Clerical Error, Good Cause and For Many Reasons:
It is important to repeat is that 42 C.F.R. 405.980(c) states the following:

(c) Time frame and requirements for reopening initial determinations and redeterminations requested by a party.

(1) A party may request that a contractor reopen its initial determination or redetermination within 1 year from the date of the initial determination or redetermination for any reason.

(2) A party may request that a contractor reopen its initial determination or redetermination within 4 years from the date of the initial determination or redetermination for good cause in accordance with §405.986.

(3) A party may request that a contractor reopen its initial determination at any time if the initial determination is unfavorable, in whole or in part, to the party thereto, but only for the purpose of correcting a clerical error on which that determination was based. Third party payer error does not constitute clerical error. See §405.986(c).

Medicare’s regulation has defined clerical error under 42 C.F.R. 405.980(a)(3) as a mechanical or human error on the part of the party or the contractor such as:

(i) Mathematical or computational mistakes;

(ii) Inaccurate data entry; or

(iii) Denials of claims as duplicates.

Medicare’s regulations have also defined good cause in reopen cases as, 42 C.F.R. 405.986:

There is new and material evidence that:

(i) Was not available or known at the time of the determination or decision; and

(ii) May result in a different conclusion; or

(2) The evidence that was considered in making the determination or decision clearly shows on its face that an obvious error was made at the time of the determination or decision.

The “good cause” identified in the reopen regulation listed above is separate and distinct than “good cause” defined under requests for extension. See 42 C.F.R. 405.942.

In reviewing the federal regulation 42 CFR 405.980 in its entirety, it is hard to understand that clerical or administrative error is the only argument for a party to request a reopen. This is partly because regulations are not to be read as duplicative or superfluous. This means good cause and for any reason are not strictly for clerical or administrative errors.

There is no guarantee Medicare will admit to its mistakes during the administrative appeal process. This is partly a basis for the regulations to include a “for any reason” and “good cause” options. Moreover, Medicare is required to provide due process and proper evaluation of each party’s request.

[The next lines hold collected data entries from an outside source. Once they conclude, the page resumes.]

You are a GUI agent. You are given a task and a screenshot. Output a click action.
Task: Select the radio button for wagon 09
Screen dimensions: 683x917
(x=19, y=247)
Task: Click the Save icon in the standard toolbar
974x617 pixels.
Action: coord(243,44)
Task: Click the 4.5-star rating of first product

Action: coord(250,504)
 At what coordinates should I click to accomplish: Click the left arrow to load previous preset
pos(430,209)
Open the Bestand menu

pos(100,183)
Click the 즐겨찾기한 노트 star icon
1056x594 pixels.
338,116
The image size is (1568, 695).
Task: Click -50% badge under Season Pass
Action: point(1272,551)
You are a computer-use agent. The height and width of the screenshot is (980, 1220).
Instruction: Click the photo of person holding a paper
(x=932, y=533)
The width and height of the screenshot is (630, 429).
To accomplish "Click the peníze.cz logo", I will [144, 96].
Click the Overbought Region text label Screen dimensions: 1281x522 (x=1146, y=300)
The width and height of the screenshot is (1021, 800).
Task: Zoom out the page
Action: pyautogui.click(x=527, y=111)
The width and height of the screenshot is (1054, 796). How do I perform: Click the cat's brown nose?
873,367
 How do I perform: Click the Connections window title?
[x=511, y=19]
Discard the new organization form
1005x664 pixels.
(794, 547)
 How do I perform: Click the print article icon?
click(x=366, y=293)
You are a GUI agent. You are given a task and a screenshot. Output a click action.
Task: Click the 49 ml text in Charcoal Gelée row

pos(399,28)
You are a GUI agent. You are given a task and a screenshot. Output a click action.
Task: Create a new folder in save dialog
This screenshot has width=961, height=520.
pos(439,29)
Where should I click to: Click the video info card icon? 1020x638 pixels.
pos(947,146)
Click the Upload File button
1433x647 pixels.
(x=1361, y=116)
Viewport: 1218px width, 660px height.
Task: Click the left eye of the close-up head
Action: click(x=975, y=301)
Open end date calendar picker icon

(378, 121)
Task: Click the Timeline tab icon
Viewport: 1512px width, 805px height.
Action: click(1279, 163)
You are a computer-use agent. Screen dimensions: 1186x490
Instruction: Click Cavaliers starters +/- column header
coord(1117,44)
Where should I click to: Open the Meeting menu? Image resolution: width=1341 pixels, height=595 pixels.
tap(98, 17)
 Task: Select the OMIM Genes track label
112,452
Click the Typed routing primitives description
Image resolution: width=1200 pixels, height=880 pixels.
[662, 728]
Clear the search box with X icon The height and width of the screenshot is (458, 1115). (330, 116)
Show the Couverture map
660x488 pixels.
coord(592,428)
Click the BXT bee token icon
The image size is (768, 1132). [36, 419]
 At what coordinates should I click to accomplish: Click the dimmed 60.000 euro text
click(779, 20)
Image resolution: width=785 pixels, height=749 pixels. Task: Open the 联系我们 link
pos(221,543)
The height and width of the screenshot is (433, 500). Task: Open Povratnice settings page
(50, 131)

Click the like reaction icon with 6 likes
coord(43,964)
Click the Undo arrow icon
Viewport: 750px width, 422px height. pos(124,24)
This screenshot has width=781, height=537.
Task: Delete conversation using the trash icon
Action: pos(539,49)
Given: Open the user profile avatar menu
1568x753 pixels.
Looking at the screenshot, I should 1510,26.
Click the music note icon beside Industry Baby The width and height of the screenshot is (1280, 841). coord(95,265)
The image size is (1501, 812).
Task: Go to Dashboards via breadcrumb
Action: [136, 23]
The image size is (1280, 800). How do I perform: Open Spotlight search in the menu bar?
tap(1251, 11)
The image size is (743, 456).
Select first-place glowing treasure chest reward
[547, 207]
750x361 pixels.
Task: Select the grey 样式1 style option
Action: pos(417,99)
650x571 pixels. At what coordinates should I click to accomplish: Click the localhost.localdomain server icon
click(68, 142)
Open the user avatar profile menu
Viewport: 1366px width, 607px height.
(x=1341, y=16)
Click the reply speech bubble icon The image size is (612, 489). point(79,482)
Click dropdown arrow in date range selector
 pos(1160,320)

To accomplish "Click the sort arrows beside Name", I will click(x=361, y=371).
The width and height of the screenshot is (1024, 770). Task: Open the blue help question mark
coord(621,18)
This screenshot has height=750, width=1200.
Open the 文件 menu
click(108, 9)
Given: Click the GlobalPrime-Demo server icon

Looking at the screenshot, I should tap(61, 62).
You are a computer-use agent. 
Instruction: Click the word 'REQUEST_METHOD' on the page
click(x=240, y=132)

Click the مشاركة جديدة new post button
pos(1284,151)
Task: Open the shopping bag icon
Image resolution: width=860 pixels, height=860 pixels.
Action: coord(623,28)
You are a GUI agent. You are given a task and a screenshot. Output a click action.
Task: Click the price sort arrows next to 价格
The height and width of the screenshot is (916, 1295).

This is regardless of whether it is a reopen or redetermination request. A carte blanch denial or nonsensical response demonstrates Medicare’s failure to follow its rules.

What the industry is truly asking from Medicare is a fair and proper review based upon the regulations Medicare is supposed to follow. This includes Medicare recognizing its system or process is not perfect and both the usual administrative appeal process and the reopen request are a check against its imperfections.

As we receive updates, we will keep you posted.